More transit only lanes? All on board for that… if only we could prevent the SOV drivers and Uber/Lyft (by far worst on the road) from blocking them. The route I take has its own lane for greater than 90% of my trip, and we spend about 20 minutes just trying to get from 3rd Ave to Denny via Battery Street. Why? Jerks in cars who block intersections or the bus lanes themselves and have no fear of repercussion.

TakeSeattleSubwayDowntown
TakeSeattleSubwayDowntown
4 years ago

I wish Mayor Durkan would live on the salary of a regular working person in Seattle for six months, without her motorcade and cushy home in the better part of Cap Hill. She’d realize the crushing pressure that working people face as they are nickel and dimed at every turn as they try to afford astronomical rent hikes, new and unjustifiable road tolls like 99, significant increases in the food costs, increased public transportation costs and childcare costs. Durkan is unrepentant in her complicity to drive all working people out of Seattle. This latest idea doesn’t even have the data to back it up. We lack the transportation infrastructure of places like Singapore and London and in case folks wanted to increase their bike usage, she’s dismantled the master plan that would create greater safe biking lanes across the city.
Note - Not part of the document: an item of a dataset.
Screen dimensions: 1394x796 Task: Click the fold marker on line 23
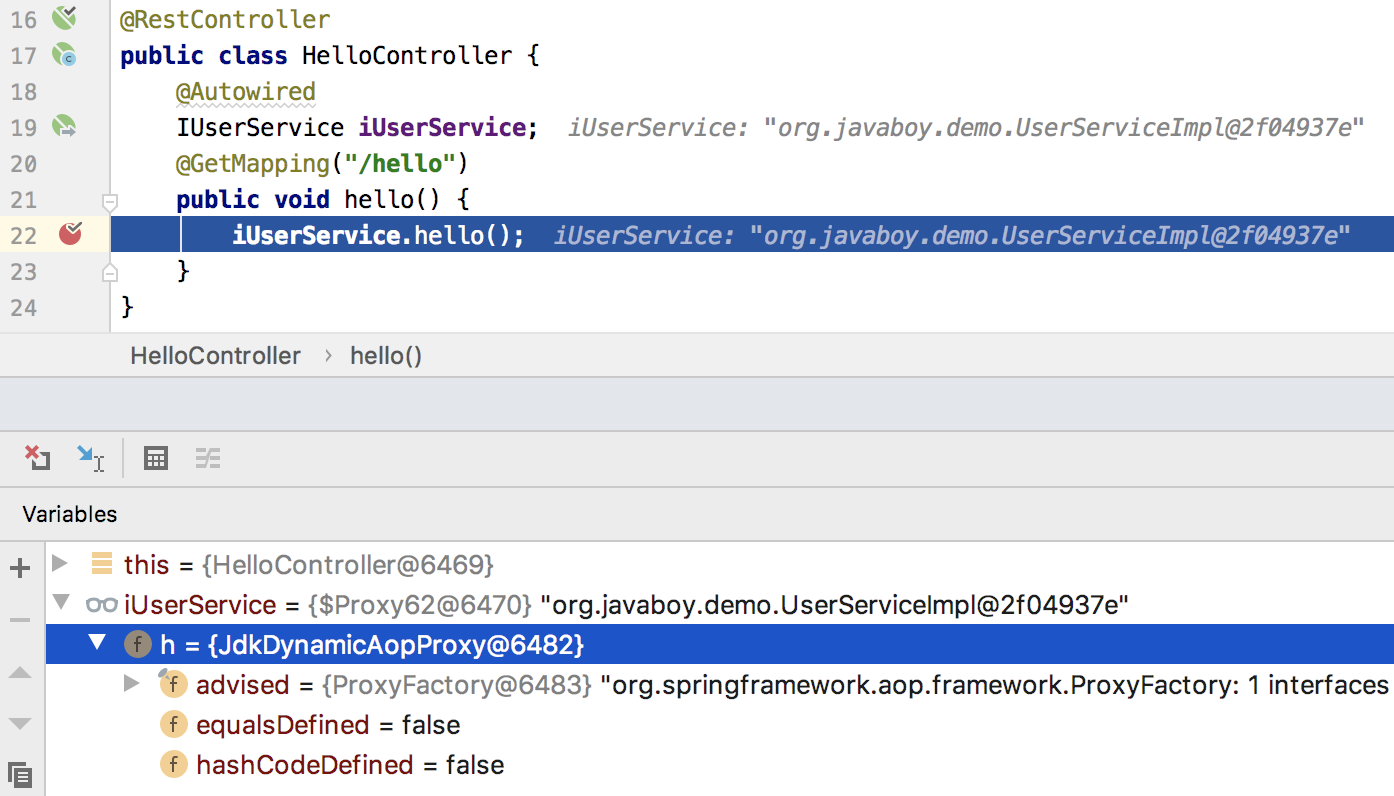[110, 271]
I voted for Durkan but it’s now that clear she lacks a real vision for this City and where she does have ideas, she lacks the leadership to drive real change. Strike one was the head tax debacle, strike two was her treatment of Carmen Best during the search for police chief, strike three is the continued homeless crisis and changing the way the city counts people to show less homeless numbers. This latest idea, which she has been pushing for some time now, is a desperate attempt to score a win, even if it will have a tremendously negative impact on working people. She simply doesn’t care. Shameful!

IPaintStuff
IPaintStuff
4 years ago

I’m a service provider and need to have my van wherever I work. There’s 4 different buildings downtown that I have regular work in. It would suck to have another expense like this to factor in to my overhead

JB
JB
4 years ago
Reply to  IPaintStuff

How many hours a week do you waste sitting in traffic congestion? Does that time not have any value to you?

Mairi
Mairi
4 years ago
Reply to  JB

Imagine if there were no non-commercial vehicles on the road (expanding that to include taxis and uber and suchlike). How much easier would it be for you to get your van around, then?